Além do acesso a uma vaga, saber que está sendo respeitado e reconhecido dentro do ambiente de trabalho é um fator de fundamental importância para pessoas trans e se expande em diversos âmbitos pessoais, como explica Allis. “É uma conquista em níveis estratosféricos. Ser reconhecide como profissional e ter minhas habilidades valorizadas é, no mínimo, gratificante. Hoje, posso afirmar que sou viste como o ser humano que sou. E falo isso não apenas no ambiente profissional, mas também na vida. A autoestima de saber que sou respeitade, que tenho um trabalho digno na carreira que escolhi, me acompanha em todas as áreas da minha vida”, declara. 

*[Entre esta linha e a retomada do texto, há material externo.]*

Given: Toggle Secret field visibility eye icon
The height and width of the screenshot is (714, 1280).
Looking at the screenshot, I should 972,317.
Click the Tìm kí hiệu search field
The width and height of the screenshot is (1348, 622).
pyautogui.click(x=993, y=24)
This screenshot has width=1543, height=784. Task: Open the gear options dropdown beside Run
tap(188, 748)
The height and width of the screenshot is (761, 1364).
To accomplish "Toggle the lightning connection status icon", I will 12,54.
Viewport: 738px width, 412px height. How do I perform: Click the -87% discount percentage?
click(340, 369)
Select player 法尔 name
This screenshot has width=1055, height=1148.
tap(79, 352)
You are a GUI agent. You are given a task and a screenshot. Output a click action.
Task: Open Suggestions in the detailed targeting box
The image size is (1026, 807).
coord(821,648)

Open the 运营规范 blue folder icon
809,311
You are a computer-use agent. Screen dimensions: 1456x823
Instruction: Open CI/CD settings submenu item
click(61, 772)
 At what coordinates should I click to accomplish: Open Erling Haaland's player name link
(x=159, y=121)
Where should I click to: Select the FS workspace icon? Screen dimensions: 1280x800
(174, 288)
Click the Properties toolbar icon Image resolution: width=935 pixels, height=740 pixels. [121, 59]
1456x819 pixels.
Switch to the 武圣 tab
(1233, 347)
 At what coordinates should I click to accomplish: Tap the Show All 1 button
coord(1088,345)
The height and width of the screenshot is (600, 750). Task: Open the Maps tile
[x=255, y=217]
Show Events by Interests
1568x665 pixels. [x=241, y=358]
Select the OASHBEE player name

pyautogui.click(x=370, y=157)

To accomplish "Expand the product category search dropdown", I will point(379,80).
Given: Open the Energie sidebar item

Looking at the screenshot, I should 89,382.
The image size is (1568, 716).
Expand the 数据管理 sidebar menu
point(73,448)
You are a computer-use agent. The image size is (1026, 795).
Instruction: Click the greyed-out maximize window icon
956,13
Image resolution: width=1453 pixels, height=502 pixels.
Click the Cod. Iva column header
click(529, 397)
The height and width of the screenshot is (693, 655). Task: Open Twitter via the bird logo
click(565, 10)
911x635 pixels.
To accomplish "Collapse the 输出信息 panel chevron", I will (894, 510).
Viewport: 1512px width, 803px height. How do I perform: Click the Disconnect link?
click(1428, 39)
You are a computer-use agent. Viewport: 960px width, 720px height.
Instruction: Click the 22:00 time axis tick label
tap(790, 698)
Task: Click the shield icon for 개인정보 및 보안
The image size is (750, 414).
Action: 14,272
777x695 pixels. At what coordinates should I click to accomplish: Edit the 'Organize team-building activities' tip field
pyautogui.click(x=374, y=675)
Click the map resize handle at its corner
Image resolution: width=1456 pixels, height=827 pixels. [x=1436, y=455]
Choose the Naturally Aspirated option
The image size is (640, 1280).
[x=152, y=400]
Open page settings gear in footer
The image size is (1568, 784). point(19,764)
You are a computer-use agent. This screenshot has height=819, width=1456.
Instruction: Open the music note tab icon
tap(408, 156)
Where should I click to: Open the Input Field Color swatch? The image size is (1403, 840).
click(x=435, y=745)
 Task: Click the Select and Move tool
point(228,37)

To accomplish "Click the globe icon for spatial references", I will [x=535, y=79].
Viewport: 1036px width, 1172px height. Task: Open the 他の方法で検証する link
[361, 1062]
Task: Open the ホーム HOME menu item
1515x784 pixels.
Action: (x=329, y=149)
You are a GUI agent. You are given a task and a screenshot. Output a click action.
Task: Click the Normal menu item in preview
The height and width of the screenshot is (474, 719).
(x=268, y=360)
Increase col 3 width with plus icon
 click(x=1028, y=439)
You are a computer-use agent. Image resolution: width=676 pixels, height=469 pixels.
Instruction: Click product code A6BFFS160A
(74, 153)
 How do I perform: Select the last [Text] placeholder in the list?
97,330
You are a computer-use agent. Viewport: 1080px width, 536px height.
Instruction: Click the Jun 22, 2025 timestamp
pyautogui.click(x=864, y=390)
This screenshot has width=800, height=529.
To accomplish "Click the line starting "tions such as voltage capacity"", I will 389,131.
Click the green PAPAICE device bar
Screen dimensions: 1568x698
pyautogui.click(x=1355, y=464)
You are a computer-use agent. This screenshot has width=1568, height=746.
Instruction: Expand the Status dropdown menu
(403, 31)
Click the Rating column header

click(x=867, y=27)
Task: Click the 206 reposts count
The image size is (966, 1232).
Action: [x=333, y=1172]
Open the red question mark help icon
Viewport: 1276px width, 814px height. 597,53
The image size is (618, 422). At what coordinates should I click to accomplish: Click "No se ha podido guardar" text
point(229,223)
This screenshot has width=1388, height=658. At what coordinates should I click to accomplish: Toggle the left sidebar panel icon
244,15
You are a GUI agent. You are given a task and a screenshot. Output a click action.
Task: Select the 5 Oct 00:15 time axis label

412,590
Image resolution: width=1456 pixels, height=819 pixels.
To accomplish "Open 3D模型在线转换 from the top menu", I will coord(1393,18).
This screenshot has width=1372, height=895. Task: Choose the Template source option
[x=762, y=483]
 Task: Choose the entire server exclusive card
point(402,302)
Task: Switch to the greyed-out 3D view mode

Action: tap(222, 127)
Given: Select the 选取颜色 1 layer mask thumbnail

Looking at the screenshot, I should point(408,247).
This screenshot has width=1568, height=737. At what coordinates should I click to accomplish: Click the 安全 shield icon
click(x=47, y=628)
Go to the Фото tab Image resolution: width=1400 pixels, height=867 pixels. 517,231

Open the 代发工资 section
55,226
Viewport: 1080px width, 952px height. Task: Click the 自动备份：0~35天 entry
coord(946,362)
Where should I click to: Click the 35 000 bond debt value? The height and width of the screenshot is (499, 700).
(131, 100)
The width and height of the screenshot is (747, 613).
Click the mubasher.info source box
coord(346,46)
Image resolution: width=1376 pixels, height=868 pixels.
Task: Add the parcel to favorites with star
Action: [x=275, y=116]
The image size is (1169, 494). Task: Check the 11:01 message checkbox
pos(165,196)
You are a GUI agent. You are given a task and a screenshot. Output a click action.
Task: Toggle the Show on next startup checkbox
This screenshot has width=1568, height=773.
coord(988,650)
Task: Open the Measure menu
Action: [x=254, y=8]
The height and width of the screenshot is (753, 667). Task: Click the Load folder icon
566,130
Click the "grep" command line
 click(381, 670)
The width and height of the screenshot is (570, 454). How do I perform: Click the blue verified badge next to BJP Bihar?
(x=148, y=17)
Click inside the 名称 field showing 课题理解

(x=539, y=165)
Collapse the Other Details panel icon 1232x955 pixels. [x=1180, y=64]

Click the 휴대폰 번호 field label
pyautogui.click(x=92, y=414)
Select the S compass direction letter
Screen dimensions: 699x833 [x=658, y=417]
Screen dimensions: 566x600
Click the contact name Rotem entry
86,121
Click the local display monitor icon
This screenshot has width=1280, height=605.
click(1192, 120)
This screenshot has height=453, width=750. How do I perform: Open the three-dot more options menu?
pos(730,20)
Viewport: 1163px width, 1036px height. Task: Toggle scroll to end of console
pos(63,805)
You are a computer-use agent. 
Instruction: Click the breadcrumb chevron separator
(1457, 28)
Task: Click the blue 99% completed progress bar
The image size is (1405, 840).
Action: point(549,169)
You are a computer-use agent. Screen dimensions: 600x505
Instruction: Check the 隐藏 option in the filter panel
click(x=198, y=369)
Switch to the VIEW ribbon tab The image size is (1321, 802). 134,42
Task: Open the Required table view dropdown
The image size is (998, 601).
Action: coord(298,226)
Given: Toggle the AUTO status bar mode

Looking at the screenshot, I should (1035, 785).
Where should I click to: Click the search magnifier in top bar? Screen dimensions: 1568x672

Para Helenoá, conseguir ocupar o espaço no qual está hoje é essencial para conseguir desenvolver os próprios talentos. “Para mim, estar em um ambiente de trabalho que reconhece e respeita é essencial para garantir qualidade de vida no trabalho, segurança, produtividade, tudo isso. Não dá para produzir e ser criativo e exerce todas as nossas funções no time se estamos em um ambiente transfóbico. É essencial que o acolhimento e o respeito existam para que nós continuarmos com vontade de existir e de trabalhar, consequentemente”, afirma. 

Partindo do pressuposto que o cenário cada vez mais acolhedor para pessoas trans no mercado de trabalho é o que se espera, torna-se necessário refletir sobre o cenário atual, o que ele oferece e deixa de oferecer e o que precisa ser feito para que cada vez mais transgêneros consigam uma vaga na qual desenvolver os respectivos talentos, vocações e crescer profissionalmente. Laura Salles chama a atenção para isso. 

“Quando pensamos no meio corporativo, uma reflexão é importante: quantos líderes trans tivemos ou conhecemos? Com quantas pessoas trans já trabalhamos? Isso mostra o quanto temos que evoluir na empregabilidade dessas pessoas”, conclui.